Begin
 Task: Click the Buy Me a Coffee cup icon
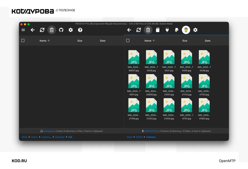click(186, 30)
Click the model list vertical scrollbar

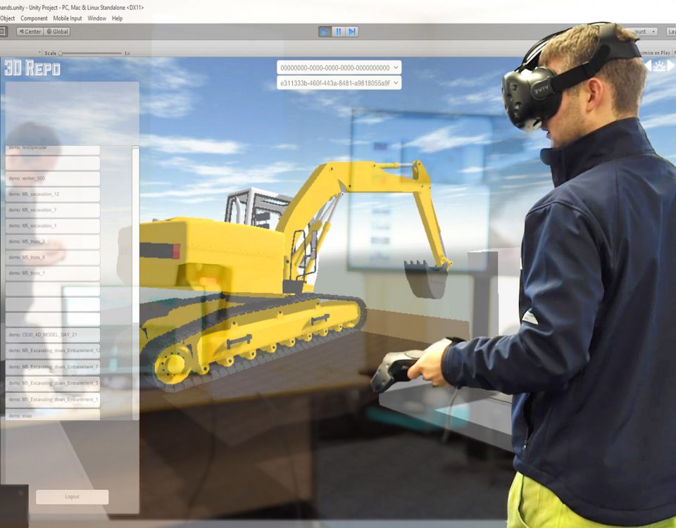135,232
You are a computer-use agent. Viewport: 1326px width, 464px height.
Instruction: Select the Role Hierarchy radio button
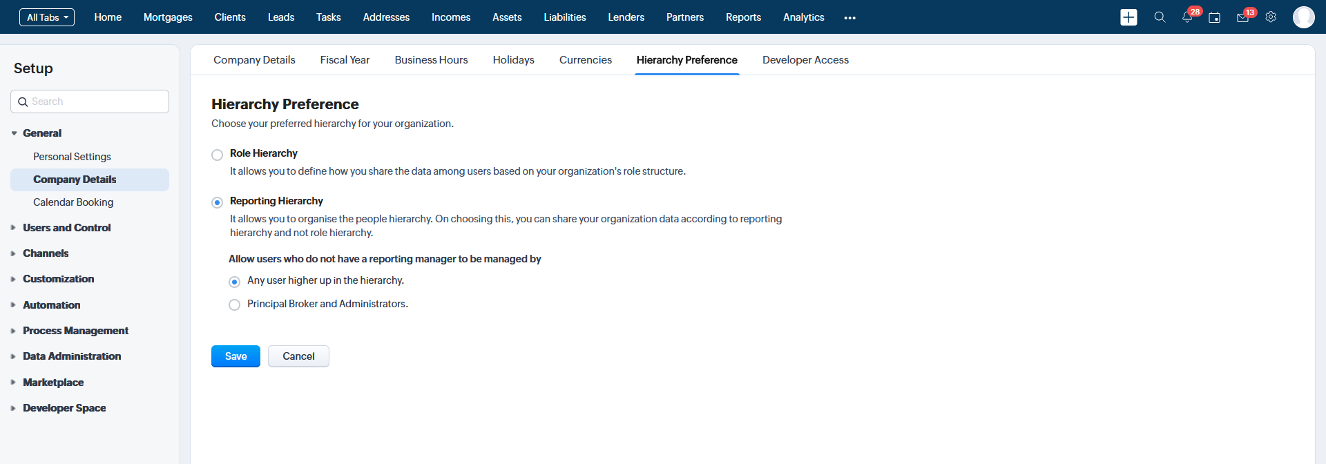218,155
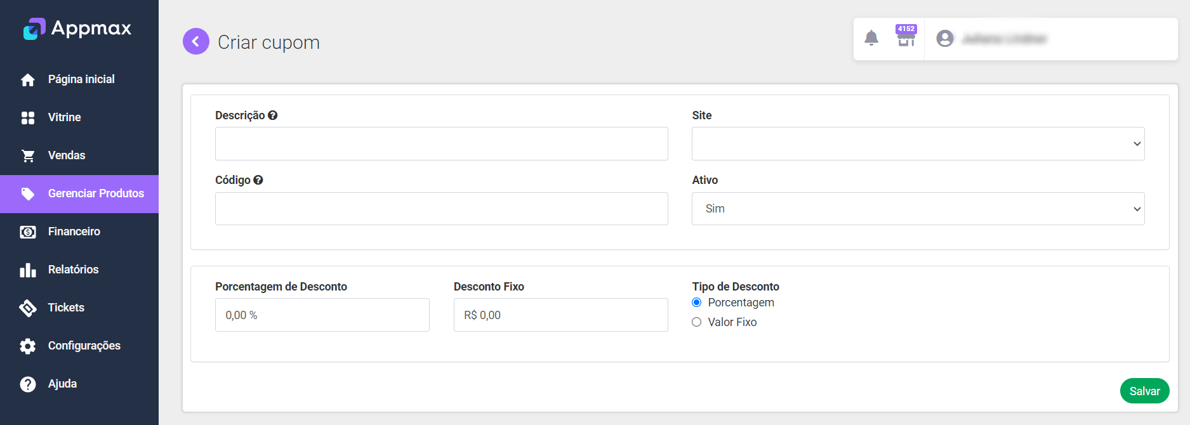Go back using the purple arrow button
This screenshot has height=425, width=1190.
pos(195,41)
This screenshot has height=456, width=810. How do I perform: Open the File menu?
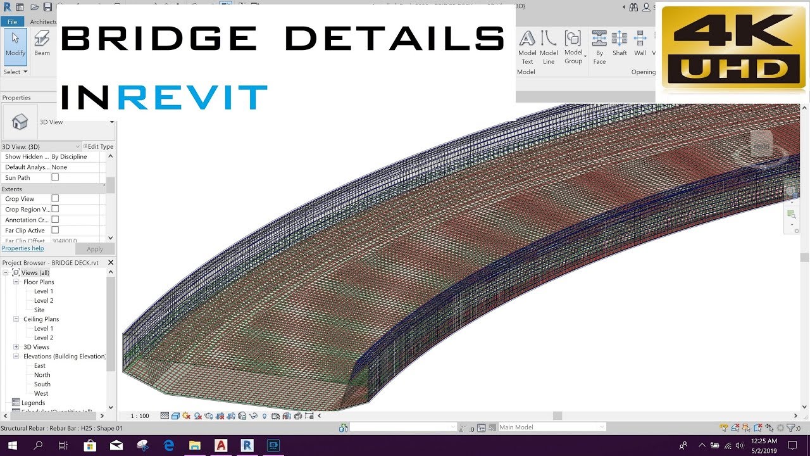click(11, 21)
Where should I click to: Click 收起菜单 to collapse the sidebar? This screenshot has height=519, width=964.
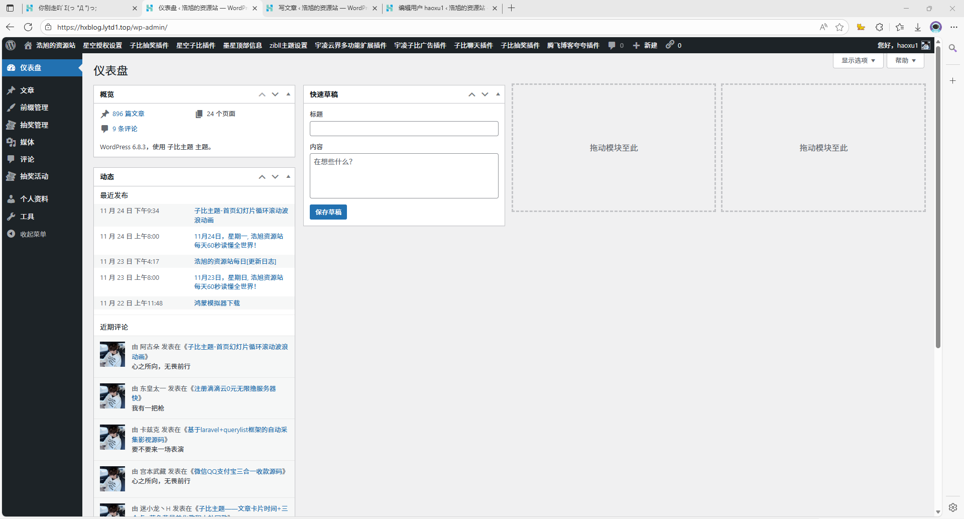(x=33, y=234)
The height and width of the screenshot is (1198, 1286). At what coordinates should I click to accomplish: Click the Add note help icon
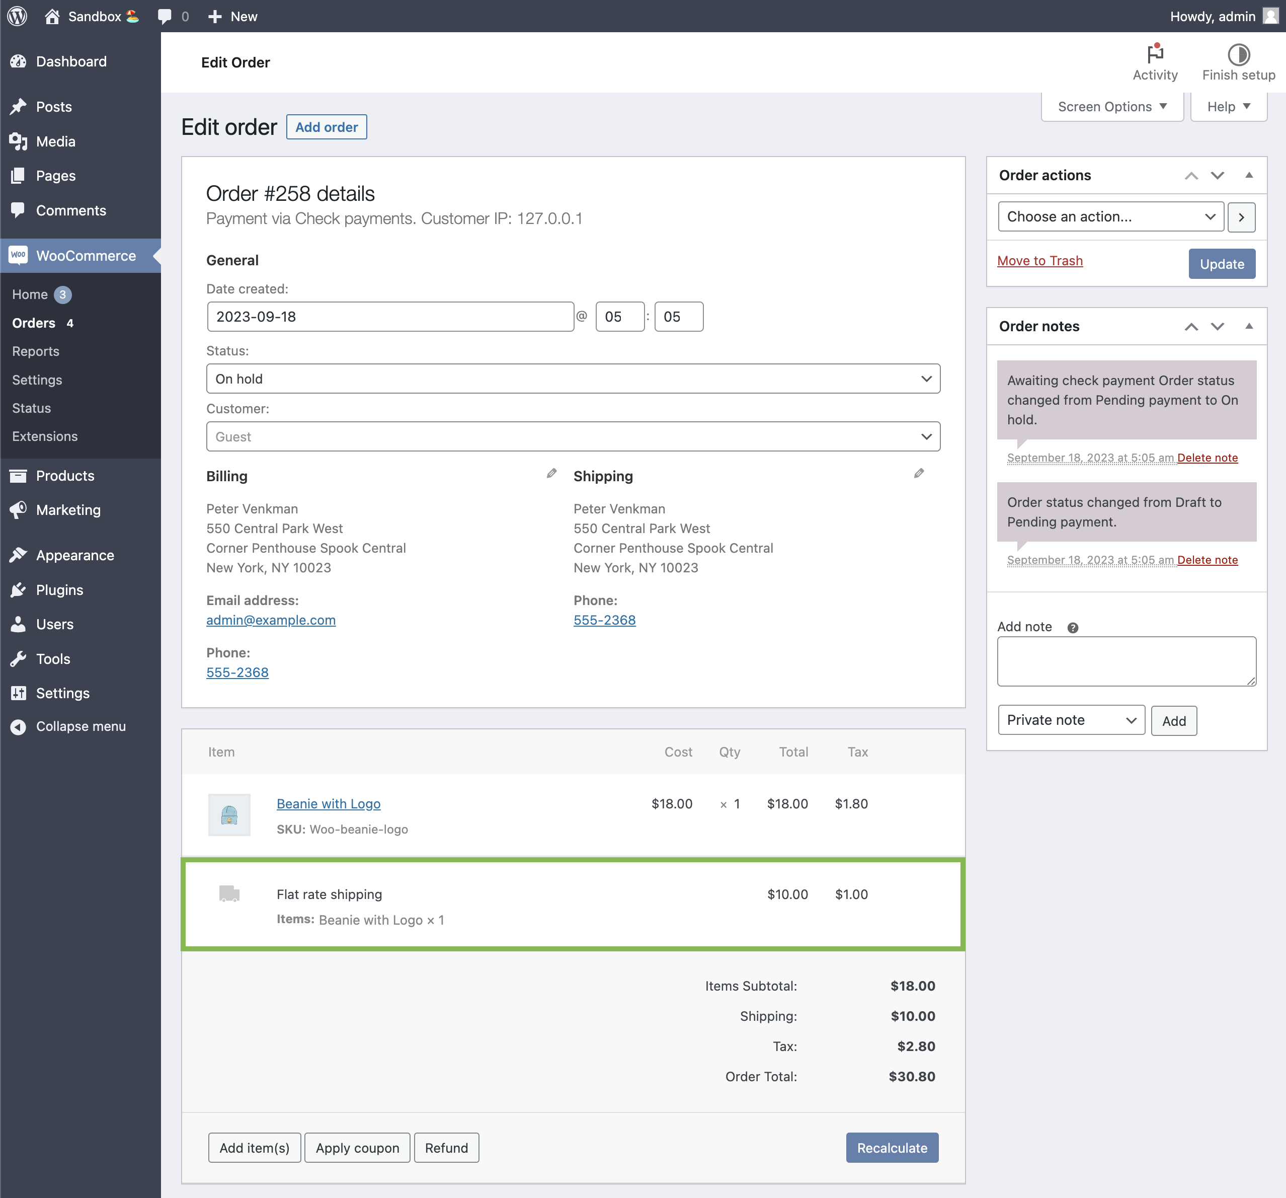click(1073, 627)
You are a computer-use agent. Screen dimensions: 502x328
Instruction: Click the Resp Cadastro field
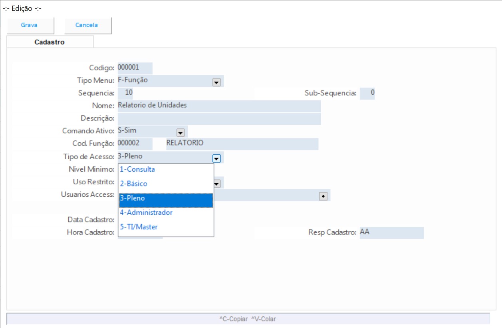point(391,233)
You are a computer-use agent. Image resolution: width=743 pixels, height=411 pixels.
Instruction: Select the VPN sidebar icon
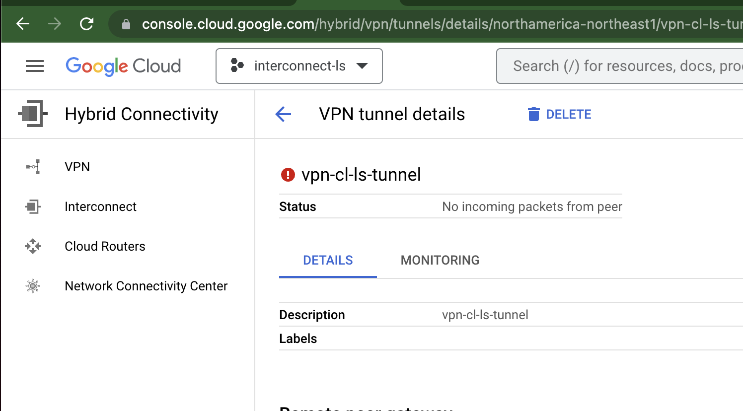(x=32, y=167)
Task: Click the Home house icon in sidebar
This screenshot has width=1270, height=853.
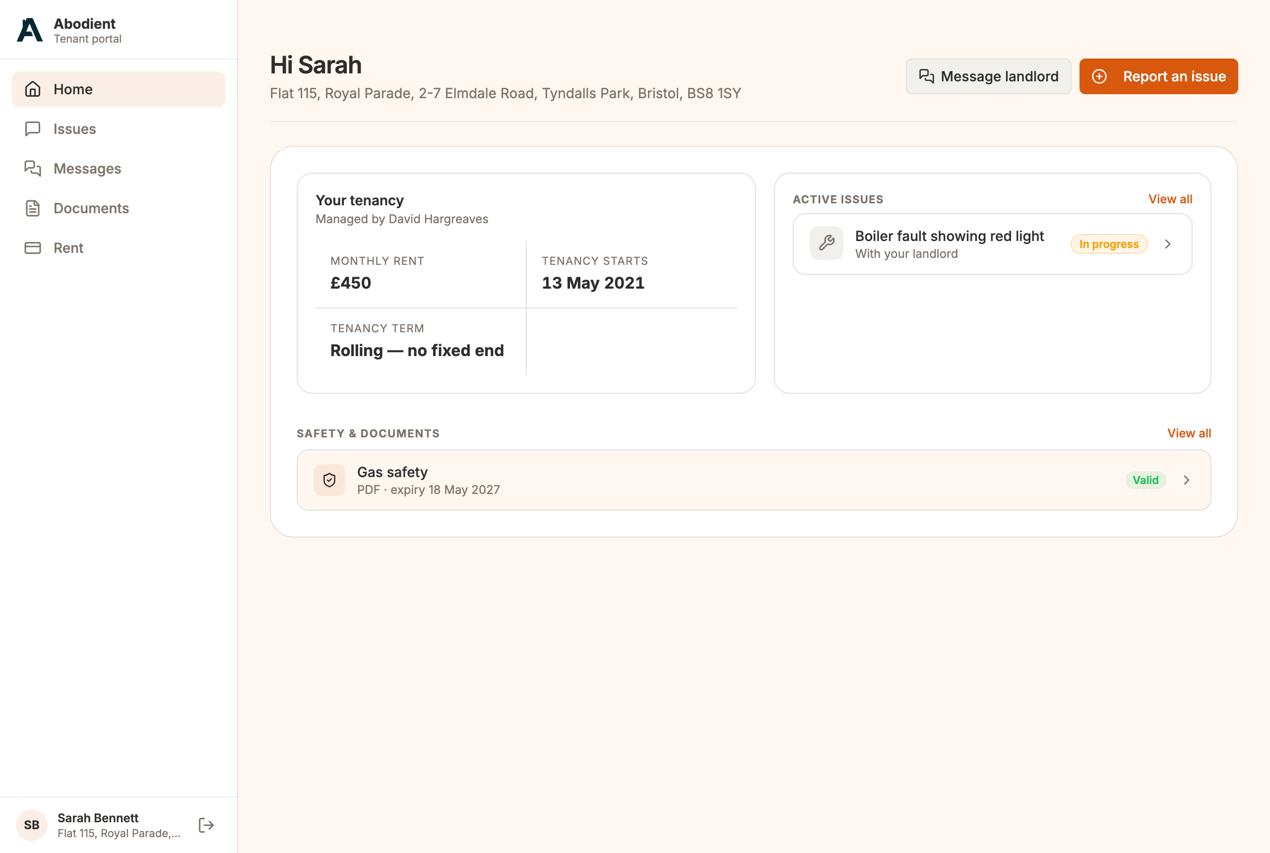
End
WHAT THIS TASK INVOLVES
Pick out each line of the rows above that contains the word "agent".

EXERCISE RESULT
You are a computer-use agent. Viewport: 1326px width, 464px height.
You are a computer-use agent. Screen dimensions: 502x328
You are a computer-use agent. Image resolution: width=743 pixels, height=411 pixels.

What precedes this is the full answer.